The weekend's big winner was Shawn Levy and Ben Stiller's Night At The Museum, which is looking at $33 to $35 million by Sunday night. The big tank was McG and Matthew McConaughey's We Are Marshall, which may end up with a piddly $7.5 million in 2,606 situations. (A fairly decent sports film...too bad.) And Robert De Niro, Eric Roth and Matt Damon's The Good Shepherd is a fourth-place ho-hummer with an estimated $9 million or so in 2,218 theaters.
Gabriele Muccino and Will Smith's The Pursuit Of Happyness will be a second-place finisher with about $15 million, maybe a bit less. Rocky Balboa will be third with roughly $14 million -- an impressive comeback by the previously all-but-washed-up Stallone.

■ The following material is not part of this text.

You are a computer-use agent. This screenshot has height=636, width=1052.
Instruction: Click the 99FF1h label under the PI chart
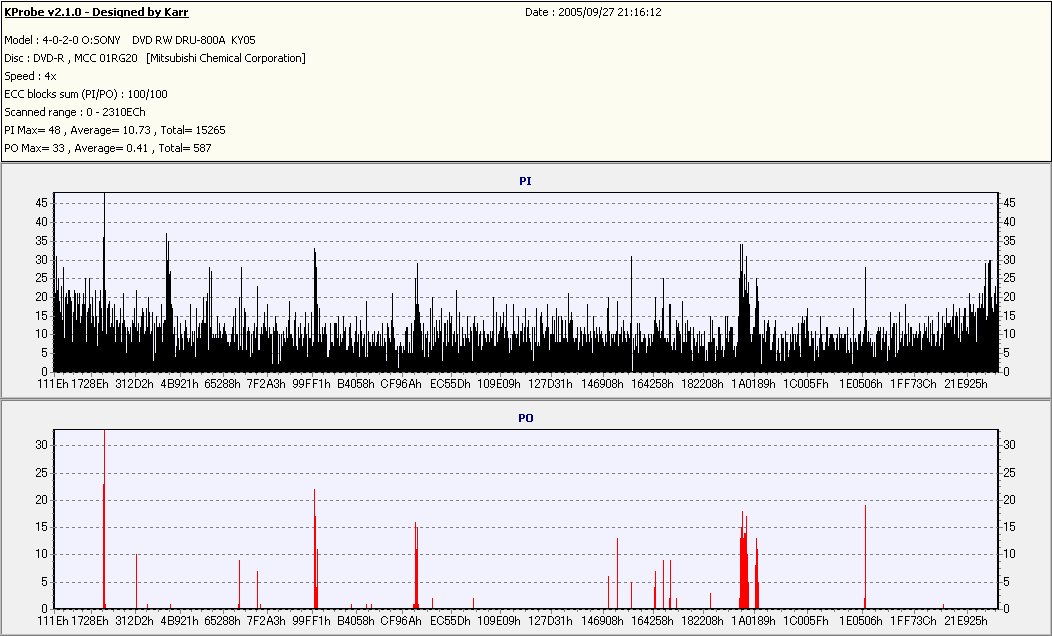click(x=311, y=384)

Posted by Jeffrey Wells on December 24, 2006 at 8:53 AM
comment #1
MarkEbner
says ...
Yeah, I'm surprised that We Are Marshall didn't opened better. Not only is it a decent sports film as you say, it's also a pretty honest one that honors the the story on which it's based. Sure, there'll be an ancillary life for this picture, but many are missing out on a good film for the holidays with a great message.
Posted by MarkEbner
at December 24, 2006 9:26 AM
comment #2
LYTrules
says ...
We Are Marshall should have been a January opener (like Varsity Blues, Coach Carter, etc.). There are too many other options for viewers of all stripes right now -- put it out in a barren season and it could own the weekend.
Posted by LYTrules
at December 24, 2006 9:49 AM
comment #3
thatrader
says ...
Of course Jeff has to be positive about "We Are Marshall" since they've bought ad space on his site touting a "Best Picture" and "Best Director" For Your Consideration.
Someone must've convinced the filmmakers they had some Oscar worthy film on their hands. They were wrong.